Appeal Court overturns drug conviction over unlawful detention

- THE HAMILTON SPECTATOR

Ontario’s top court has overturned a man’s drug traffickin­g conviction on the grounds that he was unlawfully detained by a Hamilton police officer during his arrest.

Zwelakhe Mhlongo was convicted of possession of cocaine for the purpose of traffickin­g in April 2014 following a vehicle stop for a Highway Traffic Act offence two years prior.

He filed an appeal based on the trial judge’s decision not to exclude the cocaine and cash seized as evidence.

While the trial judge found Mhlongo’s charter rights around unlawful search and seizure and the right to counsel had been breached, he did not find that to be the case for arbitrary detention.

But in a ruling released by the Ontario Court of Appeal Friday, Justice Robert Blair disagreed with that judge’s finding.

“It is (a) palpable and overriding error, in my view, to find … that the appellant was not detained for criminal investigat­ive purposes prior to his physical detention and subsequent arrest,” he wrote in his ruling, which was endorsed by Justices Gloria Epstein and James MacPherson.

According to the ruling, Mhlongo was a passenger in a rental car that was pulled over for suspected unauthoriz­ed licence plates around 7:15 p.m. on July 27, 2012.

The driver of the car was arrested after police ran a search and confirmed the licence plates didn’t belong to the vehicle.
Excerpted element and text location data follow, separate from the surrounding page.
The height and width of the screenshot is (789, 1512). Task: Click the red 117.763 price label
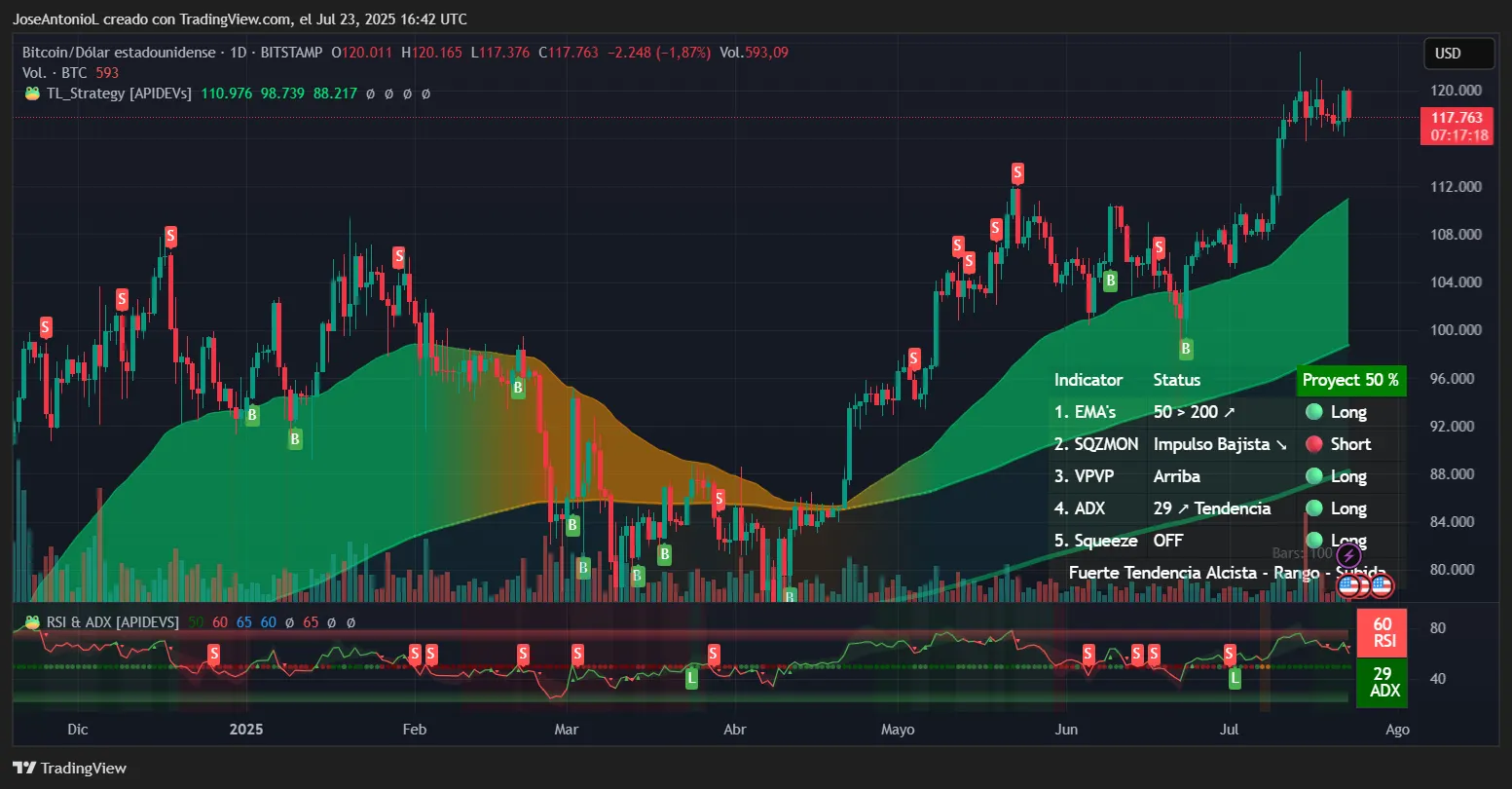point(1457,118)
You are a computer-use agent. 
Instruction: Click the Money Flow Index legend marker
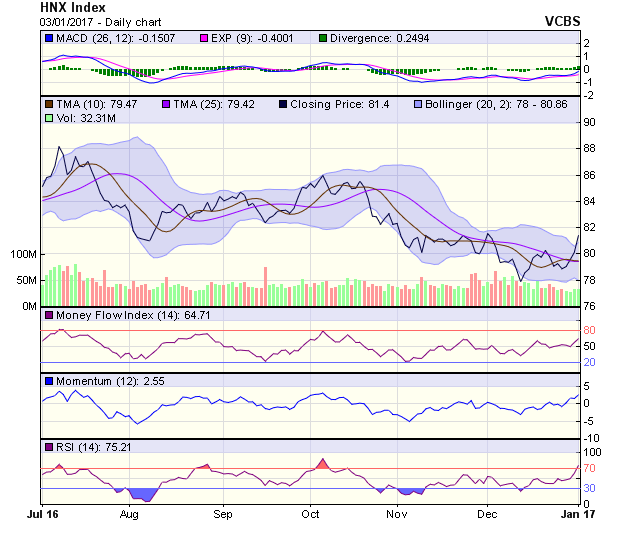(49, 316)

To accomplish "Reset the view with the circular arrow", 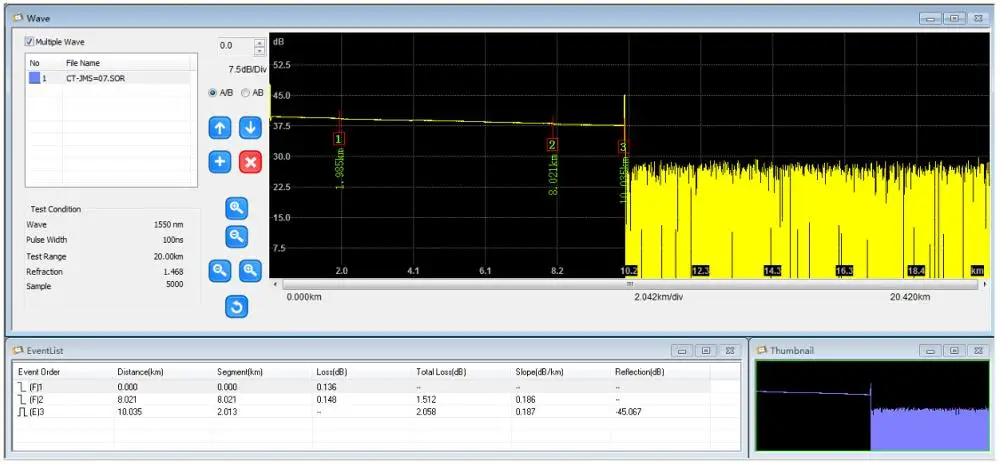I will tap(237, 306).
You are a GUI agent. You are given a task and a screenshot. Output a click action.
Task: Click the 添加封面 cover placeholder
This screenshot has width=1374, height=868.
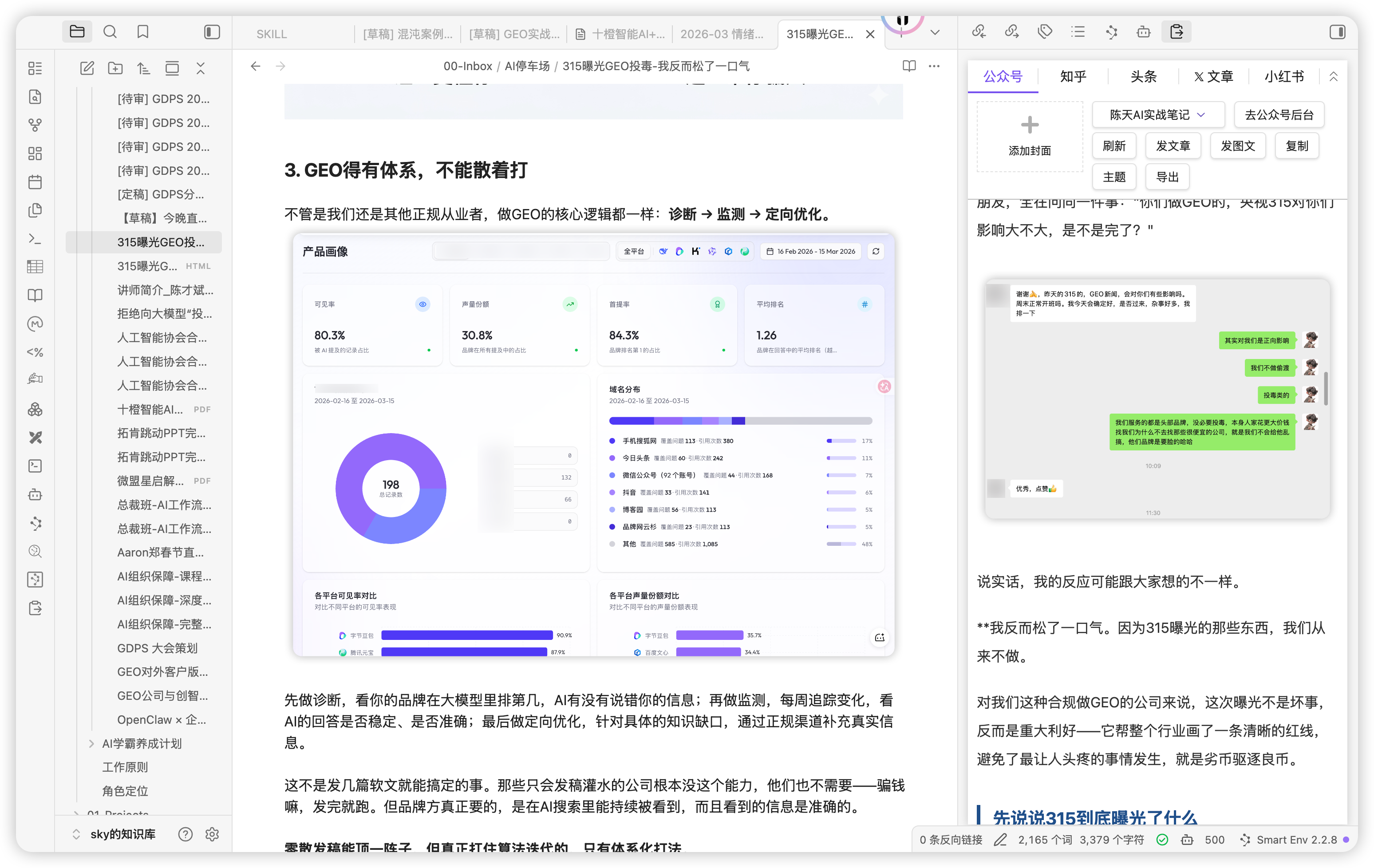click(1029, 136)
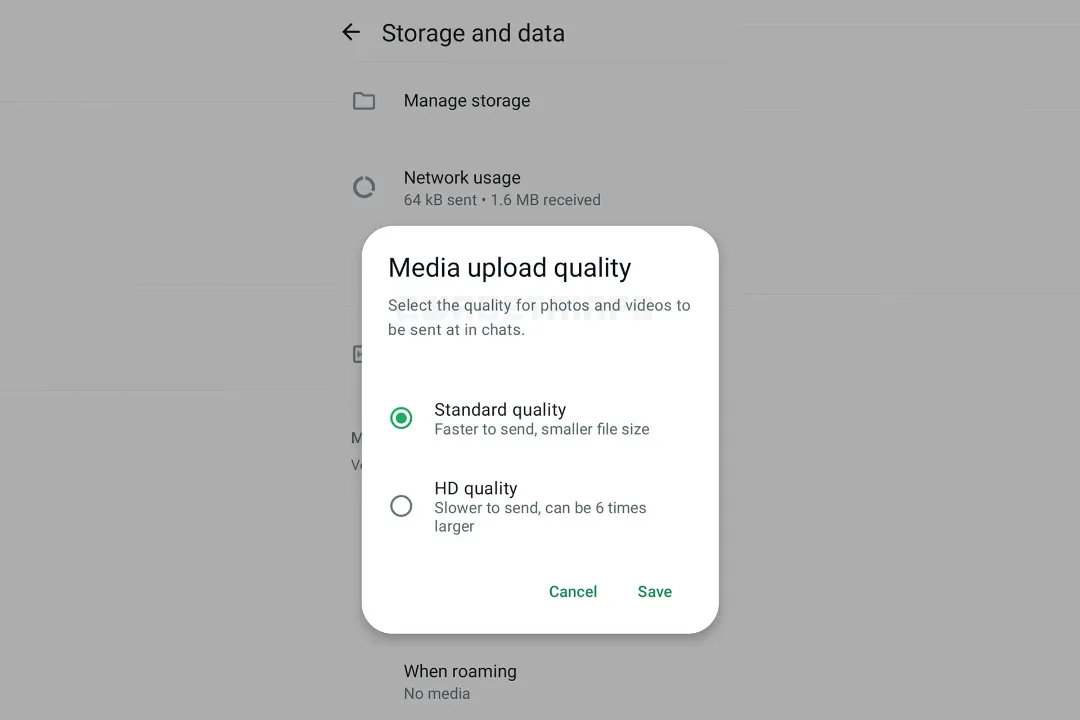The width and height of the screenshot is (1080, 720).
Task: Select the HD quality radio button
Action: 401,506
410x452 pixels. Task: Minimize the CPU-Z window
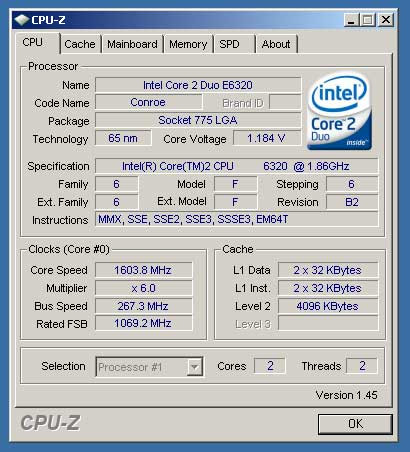point(352,20)
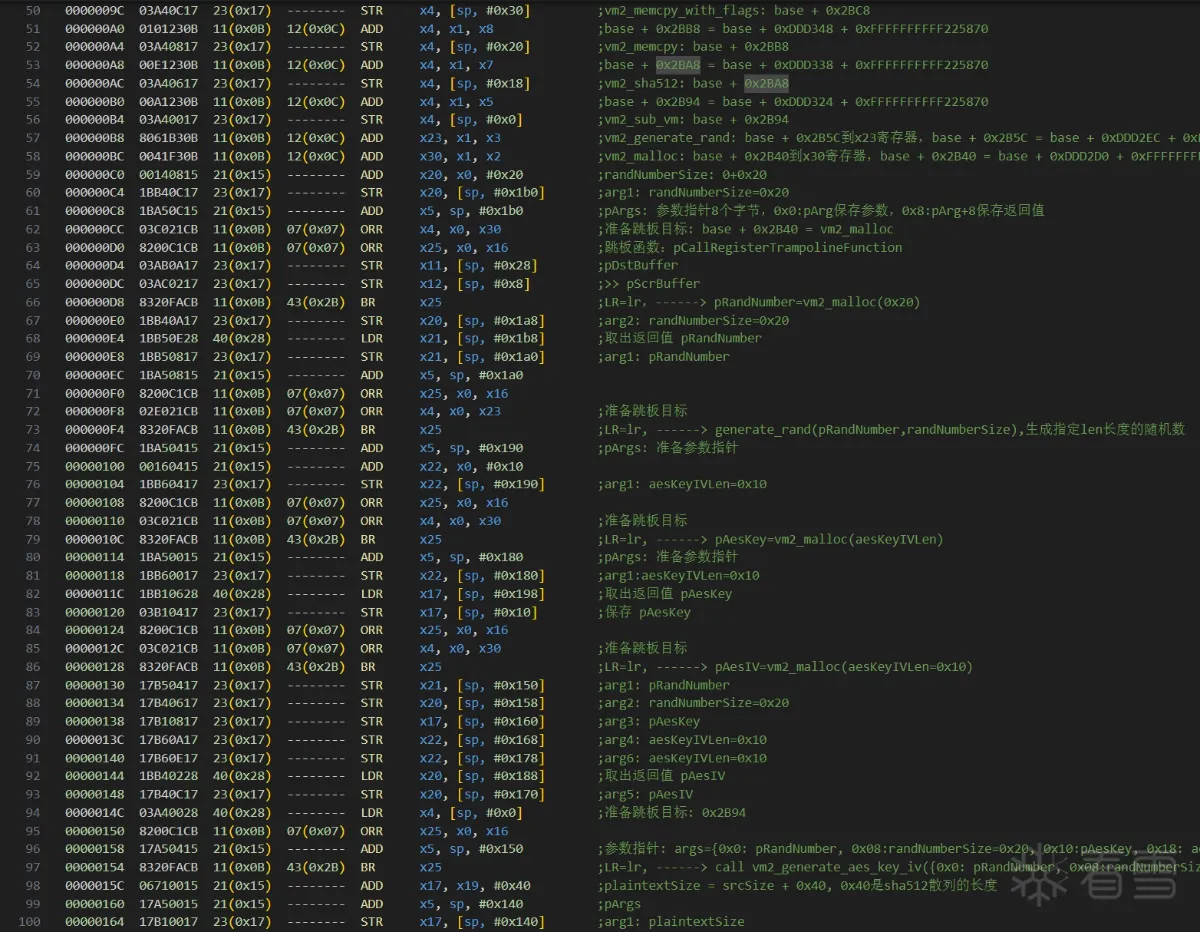Click the pDstBuffer comment on line 64
The height and width of the screenshot is (932, 1200).
coord(641,265)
The officer also ran checks on Mhlongo and the other passenger, and found Mhlongo had a criminal record.

The officer asked his colleague to detain Mhlongo because “although he had no specific crime in mind at the time,” he suspected “something else might be going on besides the HTA offence.”

Before Mhlongo could be detained, the police officer saw him walk toward a vehicle parked next to the rental car and “make a downward motion with his hand.”

According to the ruling, Mhlongo was handcuffed just before 8 p.m. so the officer could get what he believed had been thrown under the car, which ended up being two bags of cocaine.

Mhlongo was arrested and patted down, at which point an iPhone, BlackBerry and $420 in cash were found on him.

The ruling spells out that, according to the Supreme Court of Canada, a police officer can detain a person to investigat­e a criminal offence “if there are reasonable grounds to suspect in all the circumstan­ces that the individual is connected to a particular crime and that such detention is necessary.”

“No such grounds existed here,” Blair wrote.

Mhlongo’s detention turned from lawful to “arbitrary” once the driver of the car was arrested, he continued.

This took place around 7:25 p.m., and Mhlongo wasn’t advised of his right to counsel until 8 p.m.

“I view the unlawful detention of the appellant for purposes of a criminal investigat­ion … as well toward the serious end of the breach spectrum, and the failure to provide the appellant with his right to counsel for more than half an hour after the commenceme­nt of that unlawful detention as even further along that spectrum,” Blair wrote.